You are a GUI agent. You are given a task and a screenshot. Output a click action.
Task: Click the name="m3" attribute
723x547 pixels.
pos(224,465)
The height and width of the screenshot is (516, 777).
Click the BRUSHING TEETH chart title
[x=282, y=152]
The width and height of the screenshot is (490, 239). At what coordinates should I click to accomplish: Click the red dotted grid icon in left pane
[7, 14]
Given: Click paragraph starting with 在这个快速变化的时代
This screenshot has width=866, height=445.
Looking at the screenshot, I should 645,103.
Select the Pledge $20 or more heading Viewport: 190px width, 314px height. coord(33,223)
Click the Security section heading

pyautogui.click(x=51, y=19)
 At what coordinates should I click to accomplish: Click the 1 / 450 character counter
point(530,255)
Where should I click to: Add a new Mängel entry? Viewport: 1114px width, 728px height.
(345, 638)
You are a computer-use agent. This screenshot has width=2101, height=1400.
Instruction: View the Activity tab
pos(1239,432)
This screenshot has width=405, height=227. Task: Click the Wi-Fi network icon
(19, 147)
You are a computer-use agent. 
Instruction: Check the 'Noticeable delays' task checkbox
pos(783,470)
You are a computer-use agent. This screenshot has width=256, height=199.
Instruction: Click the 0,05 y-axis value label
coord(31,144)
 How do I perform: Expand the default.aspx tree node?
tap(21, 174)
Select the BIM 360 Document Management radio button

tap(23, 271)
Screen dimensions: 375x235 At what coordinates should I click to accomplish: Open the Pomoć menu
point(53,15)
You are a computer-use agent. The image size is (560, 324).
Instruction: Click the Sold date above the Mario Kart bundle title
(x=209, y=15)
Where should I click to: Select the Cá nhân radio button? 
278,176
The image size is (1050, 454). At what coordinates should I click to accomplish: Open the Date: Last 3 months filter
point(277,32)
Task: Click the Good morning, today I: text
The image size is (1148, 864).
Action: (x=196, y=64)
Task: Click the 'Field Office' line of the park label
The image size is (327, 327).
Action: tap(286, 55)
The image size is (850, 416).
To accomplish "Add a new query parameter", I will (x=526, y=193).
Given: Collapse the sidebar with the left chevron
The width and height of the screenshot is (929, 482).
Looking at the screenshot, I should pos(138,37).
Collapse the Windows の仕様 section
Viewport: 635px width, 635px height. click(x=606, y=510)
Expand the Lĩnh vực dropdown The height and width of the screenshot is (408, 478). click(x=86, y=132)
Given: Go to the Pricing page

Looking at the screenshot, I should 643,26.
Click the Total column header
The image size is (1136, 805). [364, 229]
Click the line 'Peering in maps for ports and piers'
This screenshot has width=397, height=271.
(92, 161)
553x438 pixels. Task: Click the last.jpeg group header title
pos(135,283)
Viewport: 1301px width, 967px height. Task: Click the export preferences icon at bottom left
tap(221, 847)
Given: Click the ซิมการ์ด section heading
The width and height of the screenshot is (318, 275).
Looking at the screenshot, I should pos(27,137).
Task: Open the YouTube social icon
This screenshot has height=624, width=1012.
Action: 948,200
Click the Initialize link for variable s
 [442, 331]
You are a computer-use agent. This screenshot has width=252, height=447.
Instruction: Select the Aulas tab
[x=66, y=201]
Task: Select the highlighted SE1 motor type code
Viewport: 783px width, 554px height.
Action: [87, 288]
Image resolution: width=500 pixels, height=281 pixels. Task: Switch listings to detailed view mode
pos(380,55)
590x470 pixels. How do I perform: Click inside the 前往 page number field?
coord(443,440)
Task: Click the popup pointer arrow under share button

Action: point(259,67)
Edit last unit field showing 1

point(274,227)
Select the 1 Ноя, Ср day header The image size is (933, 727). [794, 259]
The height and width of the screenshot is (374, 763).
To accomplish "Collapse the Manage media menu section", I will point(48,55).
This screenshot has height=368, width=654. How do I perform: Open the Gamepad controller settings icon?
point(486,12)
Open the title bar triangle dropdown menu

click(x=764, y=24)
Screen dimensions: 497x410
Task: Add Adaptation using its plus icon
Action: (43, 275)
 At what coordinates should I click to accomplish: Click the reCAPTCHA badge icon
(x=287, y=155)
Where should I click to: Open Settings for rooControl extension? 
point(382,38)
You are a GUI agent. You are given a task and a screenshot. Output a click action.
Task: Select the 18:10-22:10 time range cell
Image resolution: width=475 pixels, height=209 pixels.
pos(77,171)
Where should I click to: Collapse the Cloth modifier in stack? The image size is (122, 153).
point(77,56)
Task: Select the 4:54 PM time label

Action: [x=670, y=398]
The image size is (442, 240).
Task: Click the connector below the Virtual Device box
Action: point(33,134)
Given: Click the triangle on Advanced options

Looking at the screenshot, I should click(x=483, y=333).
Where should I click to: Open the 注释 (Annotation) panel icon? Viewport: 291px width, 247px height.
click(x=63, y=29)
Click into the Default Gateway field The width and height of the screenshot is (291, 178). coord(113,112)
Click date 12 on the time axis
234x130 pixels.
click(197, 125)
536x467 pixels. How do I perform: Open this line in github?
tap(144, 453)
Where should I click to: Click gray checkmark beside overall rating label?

#####

Prompt —
Extract all of the data above and output it character for character.

Answer space —
You are a GUI agent. You are given a task and a screenshot. Output a click action.
Task: Click the name="m3" attribute
723x547 pixels.
pos(224,465)
The height and width of the screenshot is (516, 777).
Click the BRUSHING TEETH chart title
[x=282, y=152]
The width and height of the screenshot is (490, 239). At what coordinates should I click to accomplish: Click the red dotted grid icon in left pane
[7, 14]
Given: Click paragraph starting with 在这个快速变化的时代
This screenshot has width=866, height=445.
Looking at the screenshot, I should 645,103.
Select the Pledge $20 or more heading Viewport: 190px width, 314px height. coord(33,223)
Click the Security section heading

pyautogui.click(x=51, y=19)
 At what coordinates should I click to accomplish: Click the 1 / 450 character counter
point(530,255)
Where should I click to: Add a new Mängel entry? Viewport: 1114px width, 728px height.
(345, 638)
You are a computer-use agent. This screenshot has width=2101, height=1400.
Instruction: View the Activity tab
pos(1239,432)
This screenshot has width=405, height=227. Task: Click the Wi-Fi network icon
(19, 147)
You are a computer-use agent. 
Instruction: Check the 'Noticeable delays' task checkbox
pos(783,470)
You are a computer-use agent. This screenshot has width=256, height=199.
Instruction: Click the 0,05 y-axis value label
coord(31,144)
 How do I perform: Expand the default.aspx tree node?
tap(21, 174)
Select the BIM 360 Document Management radio button

tap(23, 271)
Screen dimensions: 375x235 At what coordinates should I click to accomplish: Open the Pomoć menu
point(53,15)
You are a computer-use agent. The image size is (560, 324).
Instruction: Click the Sold date above the Mario Kart bundle title
(x=209, y=15)
Where should I click to: Select the Cá nhân radio button? 
278,176
The image size is (1050, 454). At what coordinates should I click to accomplish: Open the Date: Last 3 months filter
point(277,32)
Task: Click the Good morning, today I: text
The image size is (1148, 864).
Action: (x=196, y=64)
Task: Click the 'Field Office' line of the park label
The image size is (327, 327).
Action: tap(286, 55)
The image size is (850, 416).
To accomplish "Add a new query parameter", I will (x=526, y=193).
Given: Collapse the sidebar with the left chevron
The width and height of the screenshot is (929, 482).
Looking at the screenshot, I should pos(138,37).
Collapse the Windows の仕様 section
Viewport: 635px width, 635px height. click(x=606, y=510)
Expand the Lĩnh vực dropdown The height and width of the screenshot is (408, 478). click(x=86, y=132)
Given: Go to the Pricing page

Looking at the screenshot, I should 643,26.
Click the Total column header
The image size is (1136, 805). [364, 229]
Click the line 'Peering in maps for ports and piers'
This screenshot has width=397, height=271.
(92, 161)
553x438 pixels. Task: Click the last.jpeg group header title
pos(135,283)
Viewport: 1301px width, 967px height. Task: Click the export preferences icon at bottom left
tap(221, 847)
Given: Click the ซิมการ์ด section heading
The width and height of the screenshot is (318, 275).
Looking at the screenshot, I should pos(27,137).
Task: Open the YouTube social icon
This screenshot has height=624, width=1012.
Action: 948,200
Click the Initialize link for variable s
 [442, 331]
You are a computer-use agent. This screenshot has width=252, height=447.
Instruction: Select the Aulas tab
[x=66, y=201]
Task: Select the highlighted SE1 motor type code
Viewport: 783px width, 554px height.
Action: [87, 288]
Image resolution: width=500 pixels, height=281 pixels. Task: Switch listings to detailed view mode
pos(380,55)
590x470 pixels. How do I perform: Click inside the 前往 page number field?
coord(443,440)
Task: Click the popup pointer arrow under share button

Action: point(259,67)
Edit last unit field showing 1

point(274,227)
Select the 1 Ноя, Ср day header The image size is (933, 727). [794, 259]
The height and width of the screenshot is (374, 763).
To accomplish "Collapse the Manage media menu section", I will point(48,55).
This screenshot has height=368, width=654. How do I perform: Open the Gamepad controller settings icon?
point(486,12)
Open the title bar triangle dropdown menu

click(x=764, y=24)
Screen dimensions: 497x410
Task: Add Adaptation using its plus icon
Action: (43, 275)
 At what coordinates should I click to accomplish: Click the reCAPTCHA badge icon
(x=287, y=155)
Where should I click to: Open Settings for rooControl extension? 
point(382,38)
You are a GUI agent. You are given a task and a screenshot. Output a click action.
Task: Select the 18:10-22:10 time range cell
Image resolution: width=475 pixels, height=209 pixels.
pos(77,171)
Where should I click to: Collapse the Cloth modifier in stack? The image size is (122, 153).
point(77,56)
Task: Select the 4:54 PM time label

Action: [x=670, y=398]
The image size is (442, 240).
Task: Click the connector below the Virtual Device box
Action: point(33,134)
Given: Click the triangle on Advanced options

Looking at the screenshot, I should click(x=483, y=333).
Where should I click to: Open the 注释 (Annotation) panel icon? Viewport: 291px width, 247px height.
click(x=63, y=29)
Click into the Default Gateway field The width and height of the screenshot is (291, 178). coord(113,112)
Click date 12 on the time axis
234x130 pixels.
click(197, 125)
536x467 pixels. How do I perform: Open this line in github?
tap(144, 453)
Where should I click to: Click gray checkmark beside overall rating label?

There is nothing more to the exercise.